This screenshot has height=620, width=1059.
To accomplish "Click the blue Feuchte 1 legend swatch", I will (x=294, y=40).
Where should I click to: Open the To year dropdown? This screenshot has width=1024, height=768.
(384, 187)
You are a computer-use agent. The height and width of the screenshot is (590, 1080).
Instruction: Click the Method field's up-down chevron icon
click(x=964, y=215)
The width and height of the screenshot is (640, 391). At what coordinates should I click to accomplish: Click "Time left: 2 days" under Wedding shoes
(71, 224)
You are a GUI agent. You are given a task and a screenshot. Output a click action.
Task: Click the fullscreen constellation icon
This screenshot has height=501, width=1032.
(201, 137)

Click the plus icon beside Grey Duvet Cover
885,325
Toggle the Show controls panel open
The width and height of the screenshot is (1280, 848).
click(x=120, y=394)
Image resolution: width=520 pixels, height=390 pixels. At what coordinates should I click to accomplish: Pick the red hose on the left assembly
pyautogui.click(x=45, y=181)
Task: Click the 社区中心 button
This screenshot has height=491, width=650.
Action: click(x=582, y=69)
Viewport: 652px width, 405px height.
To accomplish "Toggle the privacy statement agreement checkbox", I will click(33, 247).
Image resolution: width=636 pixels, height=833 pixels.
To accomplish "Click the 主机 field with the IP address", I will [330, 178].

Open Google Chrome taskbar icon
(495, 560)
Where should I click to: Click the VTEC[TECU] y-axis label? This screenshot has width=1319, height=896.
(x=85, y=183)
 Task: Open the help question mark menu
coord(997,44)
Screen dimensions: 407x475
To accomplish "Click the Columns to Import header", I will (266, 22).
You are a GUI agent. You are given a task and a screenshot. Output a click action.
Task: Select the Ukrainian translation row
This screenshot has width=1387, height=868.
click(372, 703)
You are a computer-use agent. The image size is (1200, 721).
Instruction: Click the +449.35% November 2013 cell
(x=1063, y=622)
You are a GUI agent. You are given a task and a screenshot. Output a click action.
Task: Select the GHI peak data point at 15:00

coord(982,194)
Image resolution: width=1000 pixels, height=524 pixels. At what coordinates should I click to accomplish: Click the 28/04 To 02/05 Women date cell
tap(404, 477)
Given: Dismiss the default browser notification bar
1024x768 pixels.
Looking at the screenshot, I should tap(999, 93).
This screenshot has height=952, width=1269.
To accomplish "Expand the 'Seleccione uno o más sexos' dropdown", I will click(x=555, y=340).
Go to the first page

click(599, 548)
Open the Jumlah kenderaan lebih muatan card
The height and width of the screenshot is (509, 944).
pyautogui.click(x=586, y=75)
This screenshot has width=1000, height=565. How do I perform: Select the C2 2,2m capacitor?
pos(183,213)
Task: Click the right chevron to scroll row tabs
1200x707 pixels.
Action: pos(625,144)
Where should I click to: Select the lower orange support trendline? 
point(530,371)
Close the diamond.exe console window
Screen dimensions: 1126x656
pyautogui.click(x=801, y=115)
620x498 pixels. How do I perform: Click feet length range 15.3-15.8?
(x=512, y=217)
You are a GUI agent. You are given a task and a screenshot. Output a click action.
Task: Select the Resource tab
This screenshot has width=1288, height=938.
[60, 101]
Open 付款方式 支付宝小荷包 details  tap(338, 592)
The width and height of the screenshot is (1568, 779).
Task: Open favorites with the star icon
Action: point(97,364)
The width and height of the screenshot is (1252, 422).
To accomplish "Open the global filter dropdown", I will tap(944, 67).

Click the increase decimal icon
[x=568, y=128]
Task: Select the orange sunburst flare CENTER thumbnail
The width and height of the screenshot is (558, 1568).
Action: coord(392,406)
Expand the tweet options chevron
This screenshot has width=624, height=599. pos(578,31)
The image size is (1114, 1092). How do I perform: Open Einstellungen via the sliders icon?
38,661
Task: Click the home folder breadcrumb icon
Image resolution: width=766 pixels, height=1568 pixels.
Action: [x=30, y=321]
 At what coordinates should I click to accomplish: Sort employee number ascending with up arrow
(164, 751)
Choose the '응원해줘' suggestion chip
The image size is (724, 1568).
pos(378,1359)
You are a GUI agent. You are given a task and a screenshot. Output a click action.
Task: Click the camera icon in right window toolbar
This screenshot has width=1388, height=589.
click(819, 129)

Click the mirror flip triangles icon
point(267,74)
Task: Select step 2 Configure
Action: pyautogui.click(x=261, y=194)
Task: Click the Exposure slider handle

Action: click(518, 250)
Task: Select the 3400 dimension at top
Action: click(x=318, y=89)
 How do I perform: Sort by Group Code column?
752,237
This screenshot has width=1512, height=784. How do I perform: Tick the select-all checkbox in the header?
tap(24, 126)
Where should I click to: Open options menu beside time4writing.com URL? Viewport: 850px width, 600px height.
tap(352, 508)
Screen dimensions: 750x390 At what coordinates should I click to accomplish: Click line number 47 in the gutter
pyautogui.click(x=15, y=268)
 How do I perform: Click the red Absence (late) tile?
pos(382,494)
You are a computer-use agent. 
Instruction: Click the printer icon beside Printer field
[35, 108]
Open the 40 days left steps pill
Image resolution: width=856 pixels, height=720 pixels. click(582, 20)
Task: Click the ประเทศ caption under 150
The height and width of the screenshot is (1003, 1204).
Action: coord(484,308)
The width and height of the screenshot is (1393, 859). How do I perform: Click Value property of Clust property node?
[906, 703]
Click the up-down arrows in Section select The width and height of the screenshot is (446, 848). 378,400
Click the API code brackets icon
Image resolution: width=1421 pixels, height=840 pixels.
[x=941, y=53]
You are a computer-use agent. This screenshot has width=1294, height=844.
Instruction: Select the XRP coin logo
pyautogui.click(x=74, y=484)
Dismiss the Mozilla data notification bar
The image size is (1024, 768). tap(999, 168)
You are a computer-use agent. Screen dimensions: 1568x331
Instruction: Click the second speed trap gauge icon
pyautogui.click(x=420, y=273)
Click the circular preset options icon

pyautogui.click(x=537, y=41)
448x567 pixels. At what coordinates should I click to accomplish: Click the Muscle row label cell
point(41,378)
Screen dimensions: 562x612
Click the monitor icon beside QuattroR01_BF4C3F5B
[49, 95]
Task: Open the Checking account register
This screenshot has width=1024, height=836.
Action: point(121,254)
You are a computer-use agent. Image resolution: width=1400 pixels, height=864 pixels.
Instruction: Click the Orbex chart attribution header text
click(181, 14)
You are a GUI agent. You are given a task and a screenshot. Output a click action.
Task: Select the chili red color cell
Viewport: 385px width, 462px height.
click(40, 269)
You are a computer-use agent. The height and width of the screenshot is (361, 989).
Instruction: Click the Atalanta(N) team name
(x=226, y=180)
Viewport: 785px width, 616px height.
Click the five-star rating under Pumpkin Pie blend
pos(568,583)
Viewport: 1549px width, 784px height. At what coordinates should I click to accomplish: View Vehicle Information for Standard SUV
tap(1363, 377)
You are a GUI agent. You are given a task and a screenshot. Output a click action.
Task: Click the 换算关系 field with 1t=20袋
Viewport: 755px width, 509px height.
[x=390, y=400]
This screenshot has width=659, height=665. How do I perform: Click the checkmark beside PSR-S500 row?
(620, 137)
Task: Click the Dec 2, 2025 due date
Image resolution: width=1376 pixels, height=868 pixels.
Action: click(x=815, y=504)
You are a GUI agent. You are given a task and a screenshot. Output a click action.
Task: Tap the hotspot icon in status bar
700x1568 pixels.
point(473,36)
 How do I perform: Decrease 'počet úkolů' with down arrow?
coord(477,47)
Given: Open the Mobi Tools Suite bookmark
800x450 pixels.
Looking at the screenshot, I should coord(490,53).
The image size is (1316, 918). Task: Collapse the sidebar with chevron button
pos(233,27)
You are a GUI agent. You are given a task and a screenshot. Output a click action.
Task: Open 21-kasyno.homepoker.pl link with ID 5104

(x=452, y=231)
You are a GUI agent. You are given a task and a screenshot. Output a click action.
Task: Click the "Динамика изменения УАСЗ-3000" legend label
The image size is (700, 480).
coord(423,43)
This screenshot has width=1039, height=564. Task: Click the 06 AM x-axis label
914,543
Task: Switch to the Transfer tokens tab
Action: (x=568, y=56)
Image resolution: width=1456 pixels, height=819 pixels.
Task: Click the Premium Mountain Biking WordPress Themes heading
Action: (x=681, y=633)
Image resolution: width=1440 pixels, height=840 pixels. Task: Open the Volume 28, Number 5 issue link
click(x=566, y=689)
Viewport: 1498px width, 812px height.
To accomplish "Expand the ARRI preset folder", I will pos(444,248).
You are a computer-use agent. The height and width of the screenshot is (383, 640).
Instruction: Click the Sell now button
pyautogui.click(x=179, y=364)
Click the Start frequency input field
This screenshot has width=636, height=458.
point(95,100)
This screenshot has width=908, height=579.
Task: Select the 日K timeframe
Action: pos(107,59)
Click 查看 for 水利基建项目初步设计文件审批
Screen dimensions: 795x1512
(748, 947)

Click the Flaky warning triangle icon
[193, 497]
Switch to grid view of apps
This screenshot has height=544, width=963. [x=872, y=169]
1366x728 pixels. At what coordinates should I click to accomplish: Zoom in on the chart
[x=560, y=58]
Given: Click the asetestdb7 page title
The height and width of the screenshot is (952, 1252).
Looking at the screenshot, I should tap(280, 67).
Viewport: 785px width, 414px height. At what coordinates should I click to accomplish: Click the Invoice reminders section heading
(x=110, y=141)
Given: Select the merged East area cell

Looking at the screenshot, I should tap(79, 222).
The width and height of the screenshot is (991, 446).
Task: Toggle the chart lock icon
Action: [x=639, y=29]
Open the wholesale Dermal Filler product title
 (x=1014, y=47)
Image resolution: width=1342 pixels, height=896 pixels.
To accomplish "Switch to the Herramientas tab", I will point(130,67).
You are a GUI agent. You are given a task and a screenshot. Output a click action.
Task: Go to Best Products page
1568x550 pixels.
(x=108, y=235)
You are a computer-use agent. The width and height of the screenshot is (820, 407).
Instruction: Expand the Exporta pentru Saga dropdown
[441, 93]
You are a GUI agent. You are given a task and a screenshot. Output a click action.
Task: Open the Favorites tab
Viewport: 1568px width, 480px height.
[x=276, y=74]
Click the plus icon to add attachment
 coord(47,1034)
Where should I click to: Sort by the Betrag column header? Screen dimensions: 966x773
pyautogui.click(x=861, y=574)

Task goal —
Select every line above that contains the word "computer", and copy it.

Reply to the exercise —
You are a computer-use agent. The height and width of the screenshot is (590, 1080).
You are a computer-use agent. The image size is (1200, 721).
You are a computer-use agent. 
You are a computer-use agent. This screenshot has width=1294, height=844.
You are a computer-use agent. Screen dimensions: 1568x331
You are a computer-use agent. Image resolution: width=1400 pixels, height=864 pixels.
You are a computer-use agent. The height and width of the screenshot is (361, 989).
You are a computer-use agent. The height and width of the screenshot is (383, 640).
You are a computer-use agent. The width and height of the screenshot is (820, 407).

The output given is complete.